Search code examples
pythoninitpython-dataclasses

Frozen dataclass pathlib.Path-like initialization


I have this dataclass:

@dataclass(frozen=True)
class CacheSchema:
    id_key: str
    snapshot_key: str | None
    version: str = Info.Versions.schema_cache

and I would like to initialize it the same way pathlib.Path does it, so either pass the required arguments or an already initialized CacheSchema object. From my limited understanding I figured I would have to customize __new__(), so I did, however I can't do it exactly as Path does it because the dataclass is frozen and I'm not supposed to change the values after creation. So I came up with this:

def __new__(cls, *args, **kwargs):
    if len(args) == 1 and type(args[0]) is cls:
        return cls.__new__(cls, args[0].id_key, args[0].snapshot_key, args[0].version)

    return super(CacheSchema, cls).__new__(cls)

My logic was: if normal arguments are passed call __init__() with the given args, otherwise unpack the existing object and recall __new__() with the unpacked values.

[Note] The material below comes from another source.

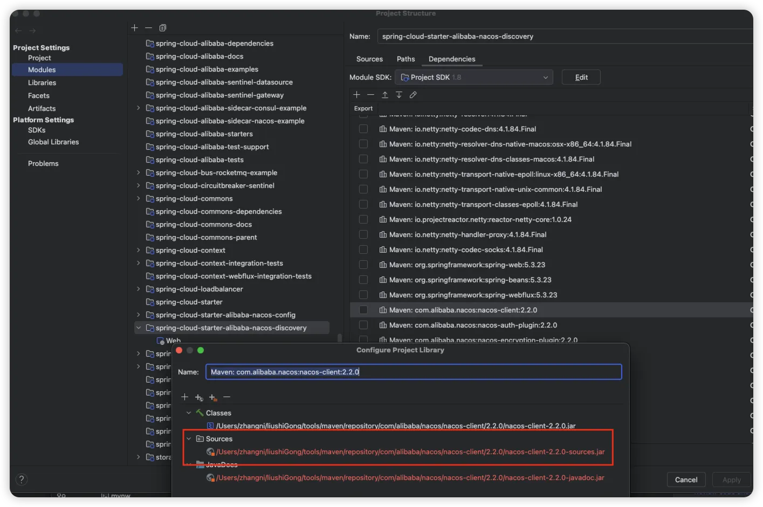Click the copy module icon

pos(163,28)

My issue is that cls.__new__(cls, args[0].id_key, args[0].snapshot_key, args[0].version) doesn't do what I thought it would do (call __new__ recursively but with different args).

Running this

schema= CacheSchema('a', 'b', 'c')
schema2 = CacheSchema(schema)

raises

File "D:/x/y/z/main.py", line 10, in <module>
    schema2 = CacheSchema(schema)
TypeError: CacheSchema.__init__() missing 1 required positional argument: 'snapshot_key'

Solution

  • __init__ is called after __new__.

    Creation is essentially:

    @classmethod
    def __call__(cls, *args, **kwargs):
        self = cls.__new__(cls, *args, **kwargs)
        cls.__init__(self, *args, **kwargs)
        return self
    

    Therefore, you cannot repack args.
    Also see: Python: override __init__ args in __new__

    pathlib.Path-like instantiation

    Unlike your dataclass, pathlib.Path doesn't have an __init__ method with required parameters.

    Its __new__ method calls another class method _from_parts1 that does self = object.__new__(cls) and then sets attributes on self directly.

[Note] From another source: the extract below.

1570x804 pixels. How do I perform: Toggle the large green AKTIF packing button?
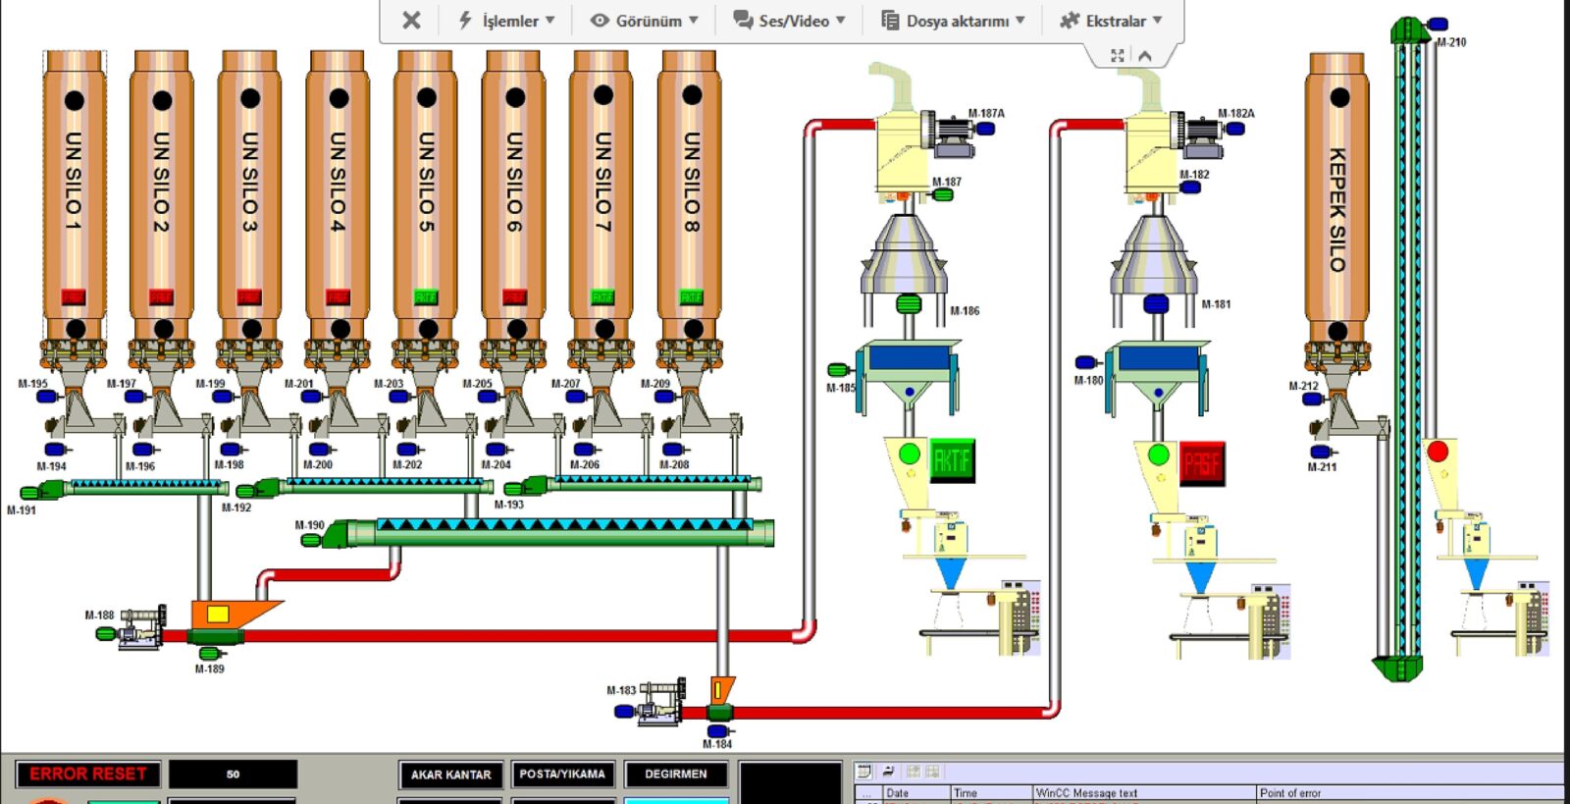[952, 460]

    To do something like this on your dataclass with only the __new__ method would be:

    @dataclass(frozen=True)
    class CacheSchema:
        id_key: str
        snapshot_key: str
        version: str = ""
    
        def __new__(cls, *args, **kwargs):
            if not hasattr(cls, '_init'):
                setattr(cls, '_init', cls.__init__)
                delattr(cls, '__init__')
    
            self = object.__new__(cls)
        
            if len(args) == 1 and type(args[0]) is cls:
                cls._init(self, args[0].id_key, args[0].snapshot_key, args[0].version)
                return self
    
            cls._init(self, *args, **kwargs)
            return self
    

    1 This has other issues: https://github.com/python/cpython/issues/85281

    pathlib.Path-like initialisation

    You need to wrap the __init__ function added by @dataclass.

    You can do this with another decorator:

    def init_accept_instance(cls):
        init = cls.__init__
    
        def __init__(self, *args, **kwargs):
            if len(args) == 1 and type(args[0]) is cls:
                args, kwargs = (), args[0].__dict__
            init(self, *args, **kwargs)
    
        cls.__init__ = __init__
        return cls
    

    Usage:

    @init_accept_instance
    @dataclass(frozen=True)
    class CacheSchema:
        id_key: str
        snapshot_key: str
        version: str = Info.Versions.schema_cache
    

    Or you can wrap __init__ in __new__:

    from functools import wraps
    
    
    @dataclass(frozen=True)
    class CacheSchema:
        id_key: str
        snapshot_key: str
        version: str = ""
    
        def __new__(cls, *_, **__):
            if not hasattr(cls.__init__, '__wrapped__'):
                @wraps(cls.__init__)
                def __init__(self, *args, **kwargs):
                    if len(args) == 1 and type(args[0]) is cls:
                        args = (args[0].id_key, args[0].snapshot_key, args[0].version)
                    cls.__init__.__wrapped__(self, *args, **kwargs)
    
                setattr(cls, '__init__', __init__)
    
            return super().__new__(cls)